LAWS(PVC)-1932-8-90

P RAMA NAIDU (DEACEASED) Vs. RANGAYYA NAIDU

Decided On August 19, 1932
P RAMA NAIDU (DEACEASED) Appellant
V/S
RANGAYYA NAIDU Respondents

JUDGEMENT

(1.) One Rama Naidu applied in the Lower Court for probate of the will of the deceased. Certain persons entered a caveat and the proceeding became a contentious one. The Lower Court, holding that the will has not been proved to be genuine, refused probate and Rama Naidu filed the present appeal and died before the hearing. His sons have been brought on the record and an objection has been taken as to their legal competence to prosecute the appeal, and that is the first question we have to decide.

(2.) Rama Naidu besides being the executor is also the residuary legatee.

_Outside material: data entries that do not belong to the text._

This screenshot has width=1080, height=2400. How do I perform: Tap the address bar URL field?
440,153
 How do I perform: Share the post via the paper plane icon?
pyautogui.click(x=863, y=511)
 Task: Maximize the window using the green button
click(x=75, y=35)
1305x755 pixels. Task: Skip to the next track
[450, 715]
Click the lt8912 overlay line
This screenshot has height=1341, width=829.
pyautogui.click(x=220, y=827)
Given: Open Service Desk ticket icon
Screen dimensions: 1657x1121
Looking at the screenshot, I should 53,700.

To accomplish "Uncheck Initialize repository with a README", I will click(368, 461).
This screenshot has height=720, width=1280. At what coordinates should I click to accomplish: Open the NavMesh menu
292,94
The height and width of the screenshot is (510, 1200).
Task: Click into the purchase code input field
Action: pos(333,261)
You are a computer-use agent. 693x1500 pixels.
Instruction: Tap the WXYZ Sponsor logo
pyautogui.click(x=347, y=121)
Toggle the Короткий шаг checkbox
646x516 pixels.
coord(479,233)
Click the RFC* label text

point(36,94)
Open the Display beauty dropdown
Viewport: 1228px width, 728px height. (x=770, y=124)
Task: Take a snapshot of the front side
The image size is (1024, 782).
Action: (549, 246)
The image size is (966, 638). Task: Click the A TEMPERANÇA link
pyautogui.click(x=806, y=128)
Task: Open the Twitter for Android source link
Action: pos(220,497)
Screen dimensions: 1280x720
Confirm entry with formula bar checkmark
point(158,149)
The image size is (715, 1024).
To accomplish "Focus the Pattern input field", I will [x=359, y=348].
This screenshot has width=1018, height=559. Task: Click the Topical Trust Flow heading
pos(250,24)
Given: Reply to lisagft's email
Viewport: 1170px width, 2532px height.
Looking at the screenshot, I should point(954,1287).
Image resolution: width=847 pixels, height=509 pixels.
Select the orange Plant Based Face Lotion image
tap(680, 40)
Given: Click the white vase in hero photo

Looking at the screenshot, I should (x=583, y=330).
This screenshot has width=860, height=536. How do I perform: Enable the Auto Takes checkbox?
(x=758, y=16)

We cannot as a Court of probate decide questions of construction; but it is not disputed that, in any view, Rama Naidu's sons would be beneficiaries. If the estate taken by the deceased was an absolute one, his sons, on his death, become entitled to the legacy as his heirs; if, on the other hand, the bequest is to be construed as conferring on him only a life estate, the sons, by reason of the words " his male descendants," would take the legacy in their own right. In either case, the sons of Rama Naidu are persons entitled to a benefit under the will.

(3.) The decision on the point raised depends upon the view the Court takes of the true nature of the sons application. Is that to be regarded as an application under Order 22, Civil Procedure Code? Is it necessary for the sons to make out that the right to sue in such a proceeding survives and that they are their father's legal representatives? An applicant under Order. 22, Rule 3, must establish these two positions first, that the right to sue survives, secondly, that he is the plaintiff's legal representative. If the original plaintiff in filing the petition in his character as executor represented the estate of the deceased testator, then, on his death, his right may fairly be said to have devolved upon his sons. This follows from the construction which the Judicial Committee was disposed to place in Venkata-narayana Pillai v. Subbammal (1915) L.R. 42 I.A. 15 : I.L.R. 38 Mad. 406 : 28 M.L.J. 535 (P.C.) upon the expression "legal representative" when a contingent reversioner applied to be substituted in appeal in the place of the deceased presumptive reversioner. But, in my opinion, this is an inquiry which need not be pursued, for the applicant's right stands independent of Order 22, and this position, if realised, will clear the way of much irrelevant discussion.